▸ Document extract:
*** Begin section ***

I personally use Loki::Allocator / SmallObject to optimize memory usage for small objects — it show good efficiency and satisfying performance if you have to work with moderate amounts of really small objects (1 to 256 bytes). It can be up to ~30 times more efficient than standard C++ new/delete allocation if we talk about allocating moderate amounts of small objects of many different sizes. Also, there's a VC-specific solution called "QuickHeap", it brings best possible performance (allocate and deallocate operations just read and write the address of the block being allocated/returned to heap, respectively in up to 99.(9)% cases — depends on settings and initialization), but at a cost of a notable overhead — it needs two pointers per extent and one extra for each new memory block. It's a fastest possible solution for working with huge (10 000++) amounts of objects being created and deleted if you don't need a big variety of object sizes (it creates an individual pool for each object size, from 1 to 1023 bytes in current implementation, so initialization costs may belittle the overall performance boost, but one can go ahead and allocate/deallocate some dummy objects before the application enters it's performance-critical phase(s)).

The issue with the standard C++ new/delete implementation is that it's usually just a wrapper for C malloc/free allocation, and it works good for larger blocks of memory, like 1024+ bytes. It has a notable overhead in terms of performance and, sometimes, extra memory used for mapping too. So, in most cases custom allocators are implemented in a way to maximize the performance and/or minimize the amount of extra memory needed for allocating small (≤1024 bytes) objects.

*** End section ***

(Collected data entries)
*** Begin section ***

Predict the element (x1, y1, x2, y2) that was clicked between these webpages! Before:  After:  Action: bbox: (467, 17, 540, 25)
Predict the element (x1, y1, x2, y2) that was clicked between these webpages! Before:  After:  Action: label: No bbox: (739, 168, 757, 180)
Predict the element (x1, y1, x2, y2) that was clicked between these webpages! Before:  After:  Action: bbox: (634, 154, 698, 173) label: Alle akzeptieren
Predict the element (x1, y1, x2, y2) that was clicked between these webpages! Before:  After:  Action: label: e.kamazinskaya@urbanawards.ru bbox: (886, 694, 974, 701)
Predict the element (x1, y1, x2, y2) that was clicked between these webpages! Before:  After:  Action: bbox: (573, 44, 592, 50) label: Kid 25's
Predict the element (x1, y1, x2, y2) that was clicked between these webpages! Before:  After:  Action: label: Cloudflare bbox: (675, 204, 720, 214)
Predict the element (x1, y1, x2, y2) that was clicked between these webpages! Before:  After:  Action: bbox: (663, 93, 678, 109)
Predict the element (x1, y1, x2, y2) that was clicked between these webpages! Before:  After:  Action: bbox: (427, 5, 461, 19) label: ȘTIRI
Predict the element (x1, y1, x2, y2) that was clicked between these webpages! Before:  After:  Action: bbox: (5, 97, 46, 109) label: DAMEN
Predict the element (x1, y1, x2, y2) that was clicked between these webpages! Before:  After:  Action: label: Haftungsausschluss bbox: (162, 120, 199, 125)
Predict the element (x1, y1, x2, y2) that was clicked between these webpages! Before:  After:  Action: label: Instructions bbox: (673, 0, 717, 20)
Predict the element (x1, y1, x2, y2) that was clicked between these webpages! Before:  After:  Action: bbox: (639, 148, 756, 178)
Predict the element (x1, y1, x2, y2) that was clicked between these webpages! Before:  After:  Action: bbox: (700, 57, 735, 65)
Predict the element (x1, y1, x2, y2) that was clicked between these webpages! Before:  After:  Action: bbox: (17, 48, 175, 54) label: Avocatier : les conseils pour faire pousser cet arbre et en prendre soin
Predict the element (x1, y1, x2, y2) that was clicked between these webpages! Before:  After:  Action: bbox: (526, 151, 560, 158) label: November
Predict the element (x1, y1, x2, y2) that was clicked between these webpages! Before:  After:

*** End section ***

▸ Exercise instructions:
a – Decide whether each statement agrees with the allocator passage, answering yes or no and quoting the deciding words: (i) Loki::Allocator / SmallObject can be up to about 30 times more efficient than standard C++ new/delete for moderate amounts of small objects of many different sizes. (ii) QuickHeap uses one shared pool for objects of all sizes. (iii) Standard C++ new/delete works well for blocks of 1024 bytes or more.
b – Extract the stretch of the allocator passage from "The issue with" through "(≤1024 bytes) objects.", copying it word for word.
c – According to the allocator passage, what memory overhead does QuickHeap require?
The data have no connection to the allocator passage.

▸ Responses per task:
a –
(i) Yes: "It can be up to ~30 times more efficient than standard C++ new/delete allocation if we talk about allocating moderate amounts of small objects of many different sizes."
(ii) No: "it creates an individual pool for each object size, from 1 to 1023 bytes in current implementation"
(iii) Yes: "it works good for larger blocks of memory, like 1024+ bytes"

b –
The issue with the standard C++ new/delete implementation is that it's usually just a wrapper for C malloc/free allocation, and it works good for larger blocks of memory, like 1024+ bytes. It has a notable overhead in terms of performance and, sometimes, extra memory used for mapping too. So, in most cases custom allocators are implemented in a way to maximize the performance and/or minimize the amount of extra memory needed for allocating small (≤1024 bytes) objects.

c – It needs two pointers per extent and one extra for each new memory block.